NBA: Wizards i Gortat wyczarowali sobie awans

Washington Wizards wraz z Marcinem Gortatem w ciągu czterech meczy wyeliminowali z playoffów NBA Toronto Raptors, w półfinale Eastern Conference mierząc się z Atlanta Hawks lub Brooklyn Nets.

Wizards rozgrywają obecnie najbardziej udany sezon ostatnich lat. Tak jak w zeszłym roku, ekipa awansowała do fazy play-off z drugiego miejsca w dywizji, docierając do półfinału.

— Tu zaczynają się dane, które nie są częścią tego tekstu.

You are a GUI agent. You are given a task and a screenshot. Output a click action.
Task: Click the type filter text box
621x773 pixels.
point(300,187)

Tym razem różnica jest jednak taka, że Wizards po raz pierwszy w klubowej historii przebrnęli przez rundę playoffów w formacie best-of-7 bez przegranej, pokonując Toronto Raptors w stosunku 4-0.

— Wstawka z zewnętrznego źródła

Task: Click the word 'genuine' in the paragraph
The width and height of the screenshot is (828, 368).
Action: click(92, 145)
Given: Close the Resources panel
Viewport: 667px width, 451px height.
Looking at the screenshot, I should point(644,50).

Czwarte spotkanie serii było pokazem siły Wizards, którzy na parkiecie Verizon Center w Waszyngtonie pokonali kanadyjską ekipę wynikiem 125:94. Trener Randy Wittman był pełen podziwu dla dominujących podopiecznych.

„Jestem bardzo dumny, bo czwarte spotkanie jest zazwyczaj najtrudniejsze. Bardzo cieszę się z sukcesu naszej grupy, bo rywale byli naprawdę zdeterminowani, tak samo skupieni na zadaniu, jak my”, skomentował.

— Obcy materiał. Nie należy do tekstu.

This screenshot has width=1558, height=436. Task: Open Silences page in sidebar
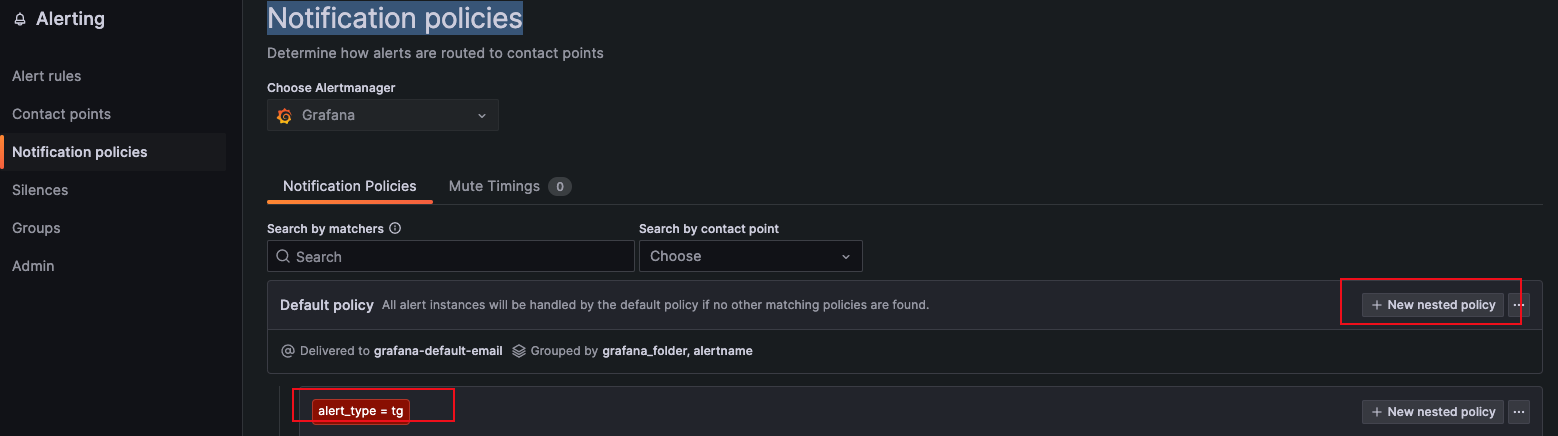coord(40,190)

Wizards nie mieli problemu z rozprawieniem się z jedynym kanadyjskim klubem NBA, bez większych trudności zapewniając sobie w czwartym meczu awans do półfinałów. Stołeczny zespół już w trzeciej kwarcie cieszył się 23-punktowym prowadzeniem.

Dużą rolę w wygraniu decydującego spotkania odegrał Marcin Gortat. Polski jedynak w NBA w trakcie obecnych playoffów jest jednym z najskuteczniejszych zawodników Wizards, po znakomitym występie w trzecim meczu serii, dokładając do tego kolejny.

W rozegranym w nocy z niedzielę na poniedziałek czasu polskiego meczu, Gortat zdobył aż 21 punktów i zebrał piłkę 11 razy. Polski środkowy był dla Raptors dużym utrapieniem w ofensywie, rozdając także pięć asyst.

W starciu błysnął także Bradley Beal. Obrońca zdobył najwięcej punktów (23), asystując także pięć razy. Czterech kolejnych graczy miało także co najmniej 10 punktów, a John Wall obok swoich 14 rozdał także 10 asyst.

Rozgrywający uważa, że o losach serii zadecydowało pierwsze spotkanie, które rozstrzygnęło się dopiero w dogrywce. Raptors przycisnęli wówczas Wizards, nadrabiając 15-punktową stratę, ale waszyngtońskiej ekipie ostatecznie udało się zakończyć z wygraną.

„Wydaje mi się, że punktem zwrotnym był pierwszy mecz, kiedy straciliśmy przewagę 15 punktów. Mogliśmy zupełnie stracić wtedy tempo, ale odbiliśmy się w dogrywce, wygraliśmy ciężki mecz na ich terenie, a to dało nam pewność, że jesteśmy w stanie wytrzymać wszystko”, powiedział.

O ile na początek różnica między drużynami nie była zarysowana równie wyraźnie, to w czwartym spotkaniu serii stroną przeważającą byli bez wątpienia Wizards. Gospodarze w pewnym momencie prowadzili aż 32 punktami (102:70).

W połowie spotkania przewaga Wizards wynosiła 66:50, a duży udział miał w tym Gortat, zdobywając w tym czasie 12 punktów i zaliczając osiem zbiórek.

Wizards po raz ostatni dwa razy z rzędu awansowali do półfinałów konferencji w latach 1978-79, dodatkowo za pierwszym razem zdobywając mistrzostwo NBA.

Chociaż na razie nikt nie myśli o walce o tytuł, to jednak Wizards właśnie w porę na playoffy zaczynają prezentować się z najlepszej strony, tak jak na początku sezonu zasadniczego, a relacje z ich postępów śledzić można na łamach wiadomości koszykarskich bet365.

W półfinale Eastern Conference będzie ich czekać walka z Atlanta Hawks lub Brooklyn Nets, a przeskoczenie tej przeszkody byłoby dla stołecznego klubu nie lada osiągnięciem.